As we explore our Spirituality theme of Stewardship and Service, teachers and students have been talking about the importance of taking care of the earth, and sharing ways in which they enjoy being in and around nature. Mr. Guzman shared this story in assembly this week, and I was so moved by it I asked if he would be willing to share it as a guest blog. As a child who grew up in the city, and often felt stifled and trapped in the heat of the summer, Mr. Guzman’s words really resonated with me.
I am a part of nature. For each of us humans there is no denying that. We are connected to its many complex structures in the most basic yet essential ways: it is a necessity that we are able to breathe oxygen and it is essential that we consume water. It is ideal that we receive Vitamin D through sunlight and yet unlike any other living organism in nature, humans seek out ways to separate ourselves from nature, most typically under the guise of progress or distancing ourselves from baser instincts: we are humans not beasts. However as we invent, innovate, create and orchestrate, humans have a tendency to overlook nature, in spite of the necessities I just mentioned. Perhaps I failed to mention one more necessity: immersing oneself in nature and the environment.
When I was eight years old I attended sleep away camp for the first time. Growing up in the city and having spent every previous summer in the city, my parents wanted something different for me, something better. Summers in the city are rough. It’s not just hazy, hot and humid. Puddles and overflowing garbage cans reek, the streets are over crowded with tourists, daytime television is atrocious and overall as a kid with working parents it was downright boring. But was I excited to get away? No. I had never been away from my parents for longer than a sleepover, let alone two weeks, plus I was going to be celebrating my ninth birthday at camp. But I wasn’t going to be alone, my cousin Micah had been there before and he was going to be there again. I was nervous, but at least I had my cousin. Sure I was homesick at first, but camp was fun and I made friends really quickly. But then nature stepped in and Hurricane Hugo hit. I am a part of nature. And it is terrifying. In the aftermath, massive trees were down all over and there was no power, but thankfully no one was injured. We all left camp two days earlier than planned because there was a state of emergency. I was relieved everyone was okay and happy to see my parents, but I had been a part of nature. Where others may have said I’m done with nature, I’ll take summers in the city again, I was left with an appreciation for my experience as well as inspiration.
I returned to my summer camp for the next ten consecutive summers. In my time there I learned how to build one-match fires and build stretchers to carry wood. I chewed on birch branches for the first time and drank purified water from a stream. I learned how to do a front flip off of a sand dune in a rock quarry. I canoed down the Connecticut River from Kings Falls, Vermont to the Hydro Electric Dam South of Brattleboro.
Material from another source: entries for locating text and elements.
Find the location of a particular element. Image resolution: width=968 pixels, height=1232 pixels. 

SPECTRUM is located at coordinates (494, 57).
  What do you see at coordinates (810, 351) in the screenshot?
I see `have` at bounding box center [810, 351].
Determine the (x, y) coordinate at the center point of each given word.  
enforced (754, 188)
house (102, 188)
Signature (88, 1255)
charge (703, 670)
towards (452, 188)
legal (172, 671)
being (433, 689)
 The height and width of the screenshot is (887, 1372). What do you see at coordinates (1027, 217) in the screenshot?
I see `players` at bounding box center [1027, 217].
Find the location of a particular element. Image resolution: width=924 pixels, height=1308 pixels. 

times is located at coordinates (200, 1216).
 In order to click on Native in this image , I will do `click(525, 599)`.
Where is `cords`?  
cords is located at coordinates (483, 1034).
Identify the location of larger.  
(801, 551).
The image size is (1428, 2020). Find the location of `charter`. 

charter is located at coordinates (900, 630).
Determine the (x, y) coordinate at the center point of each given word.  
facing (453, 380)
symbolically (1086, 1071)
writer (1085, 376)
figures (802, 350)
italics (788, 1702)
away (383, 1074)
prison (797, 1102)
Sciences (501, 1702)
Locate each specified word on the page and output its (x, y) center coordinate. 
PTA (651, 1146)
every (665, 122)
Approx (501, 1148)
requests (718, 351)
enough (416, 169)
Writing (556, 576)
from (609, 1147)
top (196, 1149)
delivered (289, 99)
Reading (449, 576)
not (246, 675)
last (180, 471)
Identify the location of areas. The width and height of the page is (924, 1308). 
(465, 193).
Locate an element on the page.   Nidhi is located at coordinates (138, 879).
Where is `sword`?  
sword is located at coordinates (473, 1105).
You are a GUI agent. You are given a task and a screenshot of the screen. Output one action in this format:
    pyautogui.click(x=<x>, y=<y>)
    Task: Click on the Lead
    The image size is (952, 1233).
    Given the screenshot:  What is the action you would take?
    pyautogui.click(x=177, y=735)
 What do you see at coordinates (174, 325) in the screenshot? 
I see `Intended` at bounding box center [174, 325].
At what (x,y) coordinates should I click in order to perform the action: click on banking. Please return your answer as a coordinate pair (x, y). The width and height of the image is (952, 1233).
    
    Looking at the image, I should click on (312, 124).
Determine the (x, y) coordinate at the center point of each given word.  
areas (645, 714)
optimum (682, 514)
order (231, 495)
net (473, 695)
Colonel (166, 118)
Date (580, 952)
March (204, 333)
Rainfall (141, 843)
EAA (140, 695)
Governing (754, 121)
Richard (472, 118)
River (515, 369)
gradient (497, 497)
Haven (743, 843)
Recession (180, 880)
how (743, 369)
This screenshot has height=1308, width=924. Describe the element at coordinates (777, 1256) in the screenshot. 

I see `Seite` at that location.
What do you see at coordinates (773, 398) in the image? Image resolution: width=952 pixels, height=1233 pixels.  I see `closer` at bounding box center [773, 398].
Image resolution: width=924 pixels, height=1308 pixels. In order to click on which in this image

I even convinced the foreman that she should give a friend and me a tour of the dam. All of these experiences can be sought in the city I suppose - at a gym or a park or even a really immersive video game or IMAX movie. But in all of those settings there are boundaries and predictabilities. They are canned and manufactured. I want to feel the texture and grit of rock formations, taste the air after a rain storm and see thick globules of fog rest gently above still lake water creating the illusion of endless sky. I am a part of nature.